And this might be a handy reference:



Spoiler


----------



## Vengenceonu (Sep 1, 2013)

calmwaters said:


> Dude. The things that were practiced in prehistoric times have all but faded away. The knowledge of this is common, but the practice of this knowledge is rare.


 
Well you're clearly still stick in those ages then because you didn't recognize i was (quite obviously) joking.



Densetsu said:


> And this might be a handy reference:
> -snip-


If we go by your avatar image, you most likely have the Dangerous "Joe Jackson" or "Chin strap" beards. Barely visible


----------



## JoostinOnline (Sep 1, 2013)

The grain of your facial hair is weird for everyone.  It changes directions randomly.  The only ways to mask it are:

Wait till you have thicker hair, then it's not noticeable unless you actually run your fingers through it.
Do the douche bag "I pretend I don't care how I look, but I really do" thing and just have about a couple millimeters of stubble.  Intentional bed-head and wearing an undershirt around are also a requirement.
I advise against option number 2.


----------



## calmwaters (Sep 1, 2013)

Vengenceonu said:


> Well you're clearly still stick in those ages then because you didn't recognize i was (quite obviously) joking.


 
Ugh, good one.


----------



## Silverthorn (Sep 1, 2013)

I say just shave it regularly. I used to have two symetrical spots on my jaw where my beard just wouldn't grow. 
It's been some time since and one of them is gone while the other is barely visible, and it is steadily disappearing.


----------



## Apache Thunder (Sep 1, 2013)

18 seems a bit young for someone to start growing any hair on the sides. For me, I get a few random hairs that grow on the sides (mostly towards the back near the ears. but they are not visible very well, thus I never felt the need to shave them. I just shave them off when I ever I shave off the mustache and goatee), but sideburns and the like hasn't even started to grow yet and perhaps for me never will.  I'm 26. At your age, not even the few small random hairs grew yet on the sides. So it may be too early to tell for you maybe?
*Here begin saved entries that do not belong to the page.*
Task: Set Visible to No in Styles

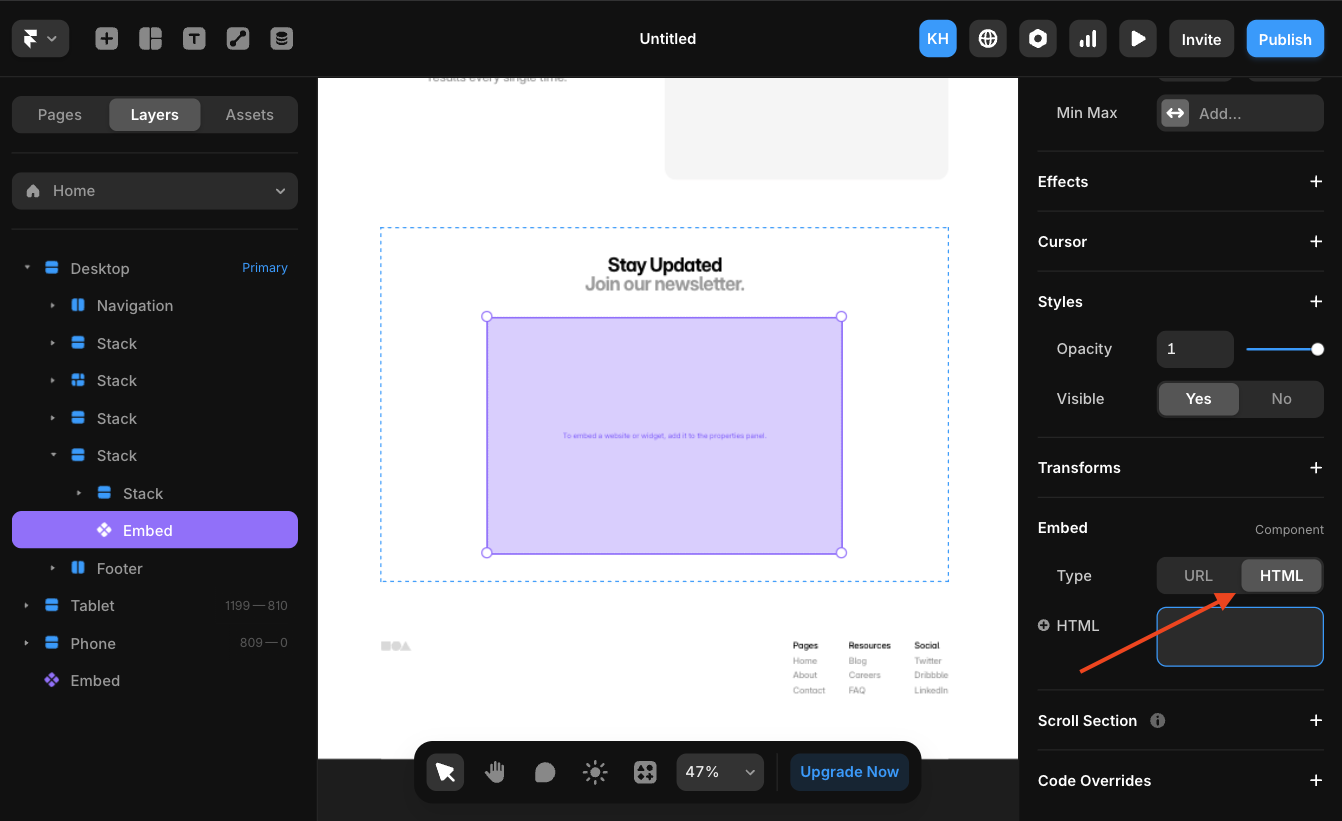Action: (1281, 398)
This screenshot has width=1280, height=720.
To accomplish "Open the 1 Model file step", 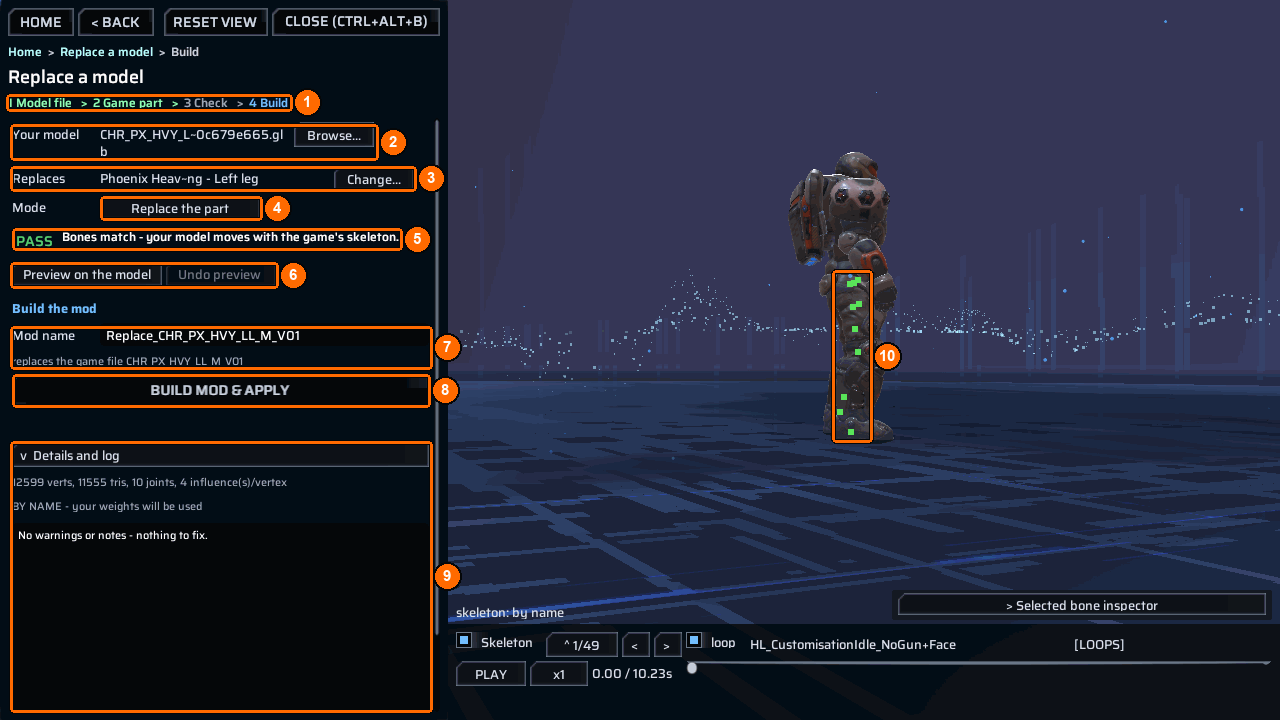I will (41, 103).
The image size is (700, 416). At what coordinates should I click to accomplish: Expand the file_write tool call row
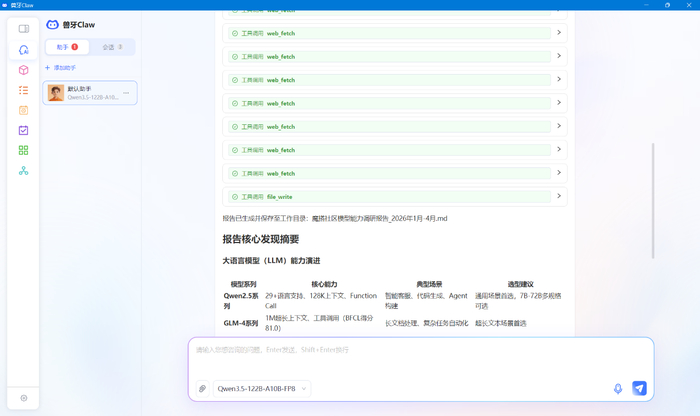394,197
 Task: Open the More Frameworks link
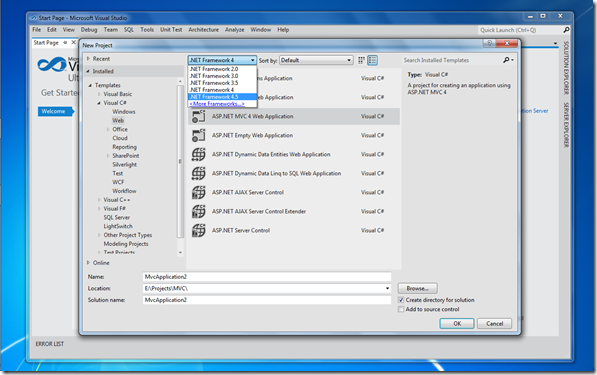(217, 104)
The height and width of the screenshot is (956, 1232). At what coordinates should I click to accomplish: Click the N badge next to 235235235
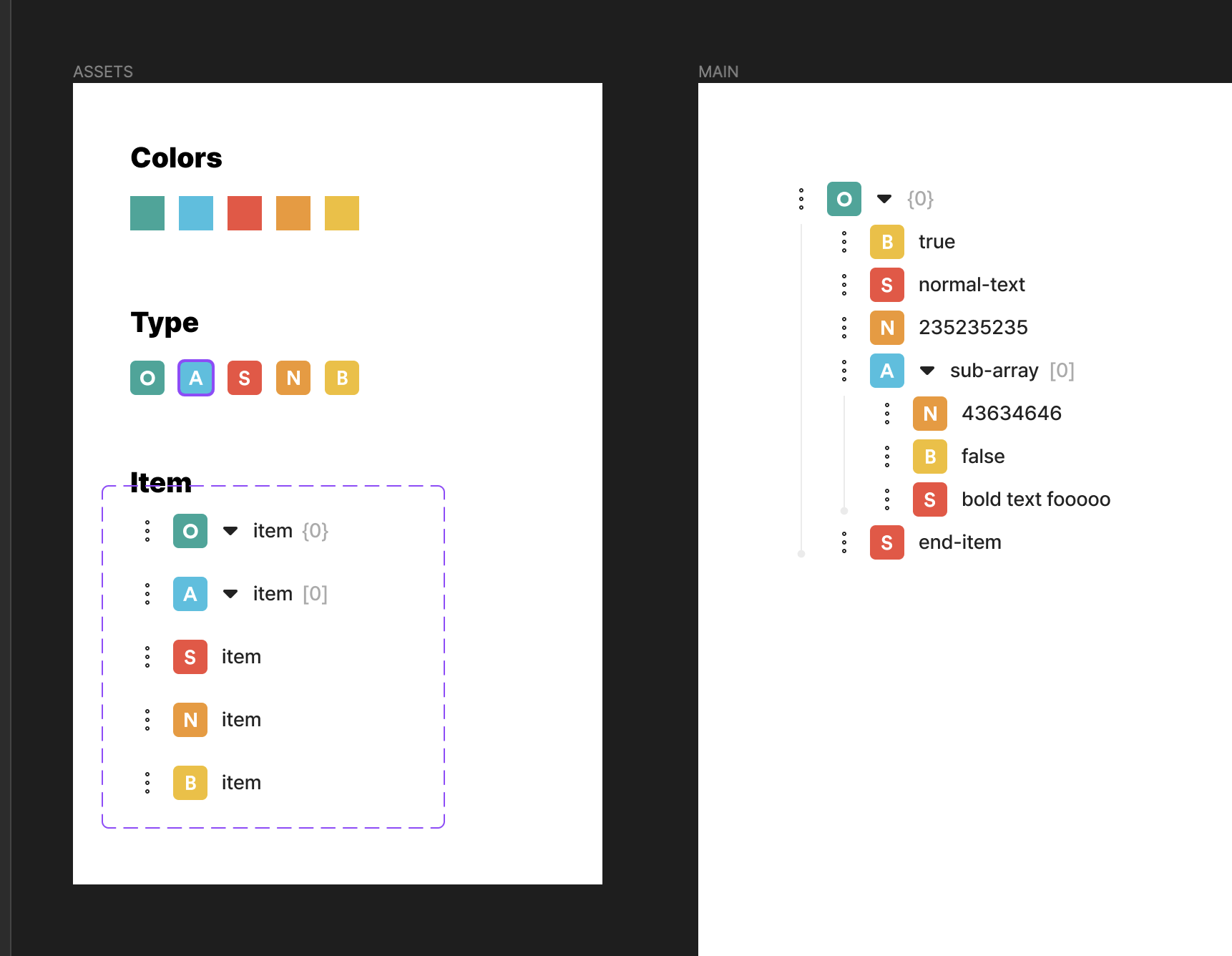click(x=887, y=328)
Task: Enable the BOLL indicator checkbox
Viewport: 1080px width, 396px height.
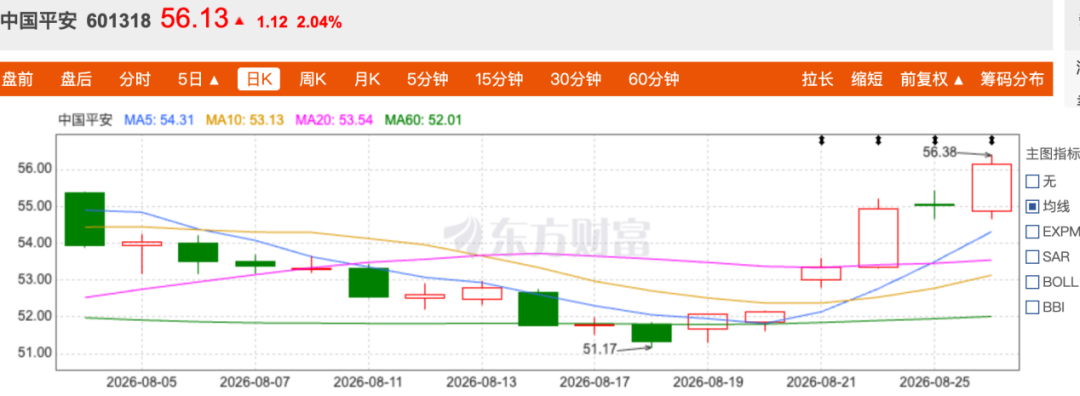Action: [x=1032, y=282]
<----- The kind of facial hair I grow is shown pretty well in my avatar by the way.  Though it hasn't grown longer yet in that photo, I shaved a week or two back and it hasn't fully come back yet in that photo. 


The goatee part of my facial hair stops right around near or slightly past the edges of my mouth and lines up with my mustache. It grows past the edges just enough to wrap around and connect to my mustache.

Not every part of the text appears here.